Reinforcement Learning, Fast and Slow

Type: paper Slug: reinforcement-learning-fast-and-slow—hassabis Sources: reinforcement-learning-fast-and-slow—hassabis Last updated: 2026-05-13


Summary

Botvinick, Ritter, Wang, Kurth-Nelson, Blundell, and Hassabis (2020) published a review in Neuron proposing that the brain’s RL system comprises parallel “fast” and “slow” learning processes, analogous to Kahneman’s System 1 and System 2. The fast system (dorsolateral striatum, model-free) learns habits from cached values; the slow system (PFC-hippocampal, model-based) uses cognitive maps for deliberative planning. They argue that deep RL’s successes and limitations mirror this dichotomy, and that bridging the two systems is key to more capable AI.

Core content

Core analogy: Just as Kahneman distinguished fast intuitive thinking (System 1) from slow deliberative thinking (System 2), the brain’s RL system operates at two timescales (paper—reinforcement-learning-fast-and-slow §Introduction).

Fast RL (System 1):

  • Implemented in dorsolateral striatum
  • Model-free: cached state-action values updated by reward prediction errors
  • Fast learning, computationally cheap, but inflexible
  • Analogous to DQN and policy gradient methods in deep RL (paper—reinforcement-learning-fast-and-slow §Fast)

Slow RL (System 2):

  • Implemented in PFC-hippocampal circuit
  • Model-based: uses a learned world model to plan via search or simulation
  • Slow learning, computationally expensive, but flexible and generalizable
  • Analogous to model-based RL, MBPO, and imagination-based methods (paper—reinforcement-learning-fast-and-slow §Slow)

Key arguments:

  • Current deep RL is overwhelmingly “fast” — most breakthroughs (DQN, AlphaGo, AlphaStar) rely on model-free methods with enormous data (paper—reinforcement-learning-fast-and-slow §Gap).
  • The gap between human and AI learning efficiency may be explained by humans’ ability to leverage “slow” model-based learning (paper—reinforcement-learning-fast-and-slow §Gap).
  • Promising directions: model-based RL, episodic control, meta-learning, and memory-augmented networks as implementations of “slow” RL (paper—reinforcement-learning-fast-and-slow §Bridging).
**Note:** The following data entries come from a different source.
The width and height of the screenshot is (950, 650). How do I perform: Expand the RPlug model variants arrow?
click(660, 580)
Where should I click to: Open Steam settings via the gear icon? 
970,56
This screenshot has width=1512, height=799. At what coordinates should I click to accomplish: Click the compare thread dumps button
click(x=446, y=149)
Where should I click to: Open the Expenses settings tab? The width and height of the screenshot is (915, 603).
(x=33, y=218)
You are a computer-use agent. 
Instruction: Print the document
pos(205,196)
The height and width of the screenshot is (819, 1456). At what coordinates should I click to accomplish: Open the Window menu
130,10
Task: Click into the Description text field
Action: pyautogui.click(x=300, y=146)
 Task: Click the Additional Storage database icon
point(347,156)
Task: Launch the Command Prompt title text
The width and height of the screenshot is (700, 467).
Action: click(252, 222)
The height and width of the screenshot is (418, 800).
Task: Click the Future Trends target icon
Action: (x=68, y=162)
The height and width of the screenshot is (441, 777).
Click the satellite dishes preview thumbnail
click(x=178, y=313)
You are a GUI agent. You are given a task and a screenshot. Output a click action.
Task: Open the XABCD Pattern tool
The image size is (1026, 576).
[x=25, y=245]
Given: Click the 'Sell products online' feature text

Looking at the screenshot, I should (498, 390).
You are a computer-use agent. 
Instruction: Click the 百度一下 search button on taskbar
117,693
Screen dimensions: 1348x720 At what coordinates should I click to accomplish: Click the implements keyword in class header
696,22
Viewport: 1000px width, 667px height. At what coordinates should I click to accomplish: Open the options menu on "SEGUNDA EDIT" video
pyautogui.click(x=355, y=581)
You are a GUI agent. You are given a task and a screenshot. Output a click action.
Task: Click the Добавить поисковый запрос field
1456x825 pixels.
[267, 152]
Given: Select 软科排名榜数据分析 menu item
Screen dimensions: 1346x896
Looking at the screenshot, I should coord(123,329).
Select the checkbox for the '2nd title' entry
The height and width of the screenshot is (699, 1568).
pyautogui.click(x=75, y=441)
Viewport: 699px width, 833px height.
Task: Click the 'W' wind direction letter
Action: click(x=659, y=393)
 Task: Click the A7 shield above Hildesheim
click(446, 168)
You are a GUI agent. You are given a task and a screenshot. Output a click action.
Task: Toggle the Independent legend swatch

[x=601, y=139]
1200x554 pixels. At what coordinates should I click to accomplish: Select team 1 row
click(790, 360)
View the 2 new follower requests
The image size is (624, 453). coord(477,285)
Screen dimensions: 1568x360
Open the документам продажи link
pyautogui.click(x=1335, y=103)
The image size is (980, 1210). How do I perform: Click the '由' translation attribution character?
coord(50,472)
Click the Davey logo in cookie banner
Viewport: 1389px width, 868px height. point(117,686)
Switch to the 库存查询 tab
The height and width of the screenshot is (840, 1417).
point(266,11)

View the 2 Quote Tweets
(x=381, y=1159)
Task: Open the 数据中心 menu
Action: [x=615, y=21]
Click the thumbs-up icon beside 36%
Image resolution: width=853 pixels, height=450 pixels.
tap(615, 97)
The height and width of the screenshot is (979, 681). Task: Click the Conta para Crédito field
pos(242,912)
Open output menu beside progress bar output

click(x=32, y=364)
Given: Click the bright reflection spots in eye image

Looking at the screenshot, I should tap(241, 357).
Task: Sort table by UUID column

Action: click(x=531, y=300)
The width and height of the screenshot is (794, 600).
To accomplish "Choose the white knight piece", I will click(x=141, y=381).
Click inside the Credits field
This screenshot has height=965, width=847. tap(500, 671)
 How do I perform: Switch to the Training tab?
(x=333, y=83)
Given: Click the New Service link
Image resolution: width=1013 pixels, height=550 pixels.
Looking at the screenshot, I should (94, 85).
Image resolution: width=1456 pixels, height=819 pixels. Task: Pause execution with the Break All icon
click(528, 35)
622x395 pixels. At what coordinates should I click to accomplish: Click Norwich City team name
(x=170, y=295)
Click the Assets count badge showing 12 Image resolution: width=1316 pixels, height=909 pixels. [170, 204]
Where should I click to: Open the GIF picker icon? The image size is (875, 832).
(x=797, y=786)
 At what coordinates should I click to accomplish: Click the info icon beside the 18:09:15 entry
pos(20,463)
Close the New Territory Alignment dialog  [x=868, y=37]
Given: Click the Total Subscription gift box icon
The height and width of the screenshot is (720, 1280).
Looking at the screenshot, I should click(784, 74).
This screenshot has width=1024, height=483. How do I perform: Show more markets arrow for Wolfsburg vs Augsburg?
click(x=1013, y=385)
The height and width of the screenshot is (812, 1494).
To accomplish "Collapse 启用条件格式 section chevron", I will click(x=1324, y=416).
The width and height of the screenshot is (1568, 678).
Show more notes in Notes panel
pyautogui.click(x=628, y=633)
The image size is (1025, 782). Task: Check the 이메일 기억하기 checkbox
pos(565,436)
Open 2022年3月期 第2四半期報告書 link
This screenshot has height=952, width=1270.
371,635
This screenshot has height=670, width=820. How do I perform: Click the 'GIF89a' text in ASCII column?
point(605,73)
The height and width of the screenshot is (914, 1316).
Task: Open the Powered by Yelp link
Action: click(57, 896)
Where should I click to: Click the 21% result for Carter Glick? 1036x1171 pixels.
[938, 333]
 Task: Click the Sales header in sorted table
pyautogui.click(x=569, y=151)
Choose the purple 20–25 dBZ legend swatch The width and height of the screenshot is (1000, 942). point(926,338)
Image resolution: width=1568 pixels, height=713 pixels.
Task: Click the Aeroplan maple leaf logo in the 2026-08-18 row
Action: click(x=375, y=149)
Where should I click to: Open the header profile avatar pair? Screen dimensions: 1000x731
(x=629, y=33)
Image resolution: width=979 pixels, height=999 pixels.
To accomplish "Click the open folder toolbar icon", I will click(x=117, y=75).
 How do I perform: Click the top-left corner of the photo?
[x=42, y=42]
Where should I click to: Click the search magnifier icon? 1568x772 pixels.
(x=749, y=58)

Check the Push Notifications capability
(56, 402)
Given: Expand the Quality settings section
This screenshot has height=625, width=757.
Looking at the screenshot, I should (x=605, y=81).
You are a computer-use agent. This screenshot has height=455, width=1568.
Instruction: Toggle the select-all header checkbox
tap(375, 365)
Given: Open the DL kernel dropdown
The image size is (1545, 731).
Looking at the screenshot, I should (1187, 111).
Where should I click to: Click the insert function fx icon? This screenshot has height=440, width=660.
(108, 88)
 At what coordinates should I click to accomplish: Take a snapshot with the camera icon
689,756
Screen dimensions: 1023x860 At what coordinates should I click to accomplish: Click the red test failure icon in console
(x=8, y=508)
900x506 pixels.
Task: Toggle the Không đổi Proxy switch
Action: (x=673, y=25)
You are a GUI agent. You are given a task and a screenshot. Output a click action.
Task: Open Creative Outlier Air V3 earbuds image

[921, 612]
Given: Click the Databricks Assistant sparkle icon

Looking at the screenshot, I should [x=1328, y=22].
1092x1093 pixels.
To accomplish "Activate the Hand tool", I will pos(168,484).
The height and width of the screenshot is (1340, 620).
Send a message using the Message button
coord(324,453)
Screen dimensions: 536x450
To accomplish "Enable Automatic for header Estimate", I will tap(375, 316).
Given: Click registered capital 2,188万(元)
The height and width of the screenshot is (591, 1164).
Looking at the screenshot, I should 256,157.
Connections- Theme: theme—deep-RL, theme—neuroscience-AI-bridge, complementary-learning-systems

  • Project: N/A (review article)
  • Collaborators: Matthew Botvinick (first author), Sam Ritter, Jane X. Wang, Zeb Kurth-Nelson, Charles Blundell
  • Era: alphafold-era
  • Venue: venue—Neuron
  • Format: review-article (maps to paper— prefix)
  • Synthesizes: paper—prefrontal-cortex-as-a-meta-theme—deep-RL-system, paper—a-distributional-code-for-value-in-dopamine-based-theme—deep-RL, paper—human-level-control-through-deep-theme—deep-RL
  • Related: paper—what-learning-systems-do-intelligent-agents-need-complementary-learning-systems-theory-updated — both propose multi-system learning architectures

Honest Gaps

  • Metadata lists Kurth-Nelson, Blundell, Botvinick, Dolan as co-authors; actual authors are Botvinick, Ritter, Wang, Kurth-Nelson, Blundell, Hassabis. Raymond Dolan is not an author; Sam Ritter, Jane X. Wang, and Hassabis are missing.
  • As a review article, it makes no original empirical claims.
  • The fast/slow dichotomy, while heuristically useful, oversimplifies the diversity of learning mechanisms in the brain.
  • The analogy between Kahneman’s Systems 1/2 and model-free/model-based RL is imperfect — the mapping is not one-to-one.
  • Published in 2020, it predates major advances in model-based RL (e.g., Dreamer, MuZero) that partially address the “slow RL” gap.